Question: Since in the original dataframe, there can be multiple columns of value format type as in col1 and col2, how the code below can be modified to get the desired output?
#STEP1
df <- data.frame(
col1 = c("abc_1_102", "abc_1_103", "xyz_1_104"),
col2 = c("107", "108", "106")
)
#STEP2
split_text <- strsplit(df$col1, "_")
third_elements <- sapply(split_text, function(x) if(length(x) >= 3) x[3] else NA)
#STEP3
df$col3<-third_elements
#STEP4
selection<-c(107,102,108)
df$col4<-ifelse(df$col2 %in% selection,"SELECT","NOTSELECT")
df$col5<-ifelse(df$col3 %in% selection,"SELECT","NOTSELECT")
#STEP5
df$col6<-paste(df$col4,df$col5,sep = ",")
Output from above code:
col1 col2 col3 col4 col5 col6
1 abc_1_102 107 102 SELECT SELECT SELECT,SELECT
2 abc_1_103 108 103 SELECT NOTSELECT SELECT,NOTSELECT
3 xyz_1_104 106 104 NOTSELECT NOTSELECT NOTSELECT,NOTSELECT
Desired output
col1 col2 col6
1 abc_1_102 107 SELECT,SELECT
2 abc_1_103 108 NOTSELECT,SELECT
3 xyz_1_104 106 NOTSELECT,NOTSELECT
You can do this all in one go with by pasting two ifelse
statements together.

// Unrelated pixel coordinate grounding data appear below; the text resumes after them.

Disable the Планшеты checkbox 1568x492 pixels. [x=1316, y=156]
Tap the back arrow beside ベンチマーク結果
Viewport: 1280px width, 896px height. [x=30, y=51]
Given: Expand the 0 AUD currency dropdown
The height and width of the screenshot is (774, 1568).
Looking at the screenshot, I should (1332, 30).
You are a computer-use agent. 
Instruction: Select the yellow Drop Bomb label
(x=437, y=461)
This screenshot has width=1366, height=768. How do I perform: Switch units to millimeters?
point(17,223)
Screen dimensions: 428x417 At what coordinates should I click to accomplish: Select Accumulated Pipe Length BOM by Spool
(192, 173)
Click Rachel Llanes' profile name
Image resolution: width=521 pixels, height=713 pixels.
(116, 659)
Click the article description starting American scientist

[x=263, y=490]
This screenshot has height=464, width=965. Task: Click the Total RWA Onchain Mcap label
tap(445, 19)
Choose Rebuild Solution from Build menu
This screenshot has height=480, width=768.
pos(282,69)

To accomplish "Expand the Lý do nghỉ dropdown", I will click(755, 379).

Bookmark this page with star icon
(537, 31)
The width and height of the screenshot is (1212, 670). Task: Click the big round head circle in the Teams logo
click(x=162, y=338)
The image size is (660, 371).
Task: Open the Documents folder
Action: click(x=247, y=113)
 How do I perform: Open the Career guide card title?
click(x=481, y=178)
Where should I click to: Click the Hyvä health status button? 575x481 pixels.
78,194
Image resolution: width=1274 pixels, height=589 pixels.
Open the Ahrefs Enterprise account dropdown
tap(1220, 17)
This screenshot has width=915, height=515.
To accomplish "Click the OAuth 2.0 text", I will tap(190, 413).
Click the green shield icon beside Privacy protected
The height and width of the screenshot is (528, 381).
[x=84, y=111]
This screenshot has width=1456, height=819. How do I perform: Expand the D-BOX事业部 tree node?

The ifelse
for col2
is straightforward. The ifelse
for col3
uses grepl
to search for any of the numbers in select
by creating a search string using paste(..., collapse = "|")
(pasting the "or" operator between them). The outer paste(..., sep = ",")
puts it all together:
df$col6 <- paste(ifelse(df$col2 %in% selection, "SELECT", "NOTSELECT"),
ifelse(grepl(paste(selection, collapse = "|"), df$col1), "SELECT", "NOTSELECT"),
sep = ",")
Or to more safely add a word boundary to the second ifelse
(thanks to @r2evans!)
df$col6 <- paste(ifelse(df$col2 %in% selection, "SELECT", "NOTSELECT"),
ifelse(grepl(
paste0("(^|_)(", paste(selection, collapse = "|"), ")(_|$)\\b"),
df$col1),
"SELECT", "NOTSELECT"),
sep = ",")
Both give the same output in this example:
col1 col2 col6
1 abc_1_102 107 SELECT,SELECT
2 abc_1_103 108 SELECT,NOTSELECT
3 xyz_1_104 106 NOTSELECT,NOTSELECT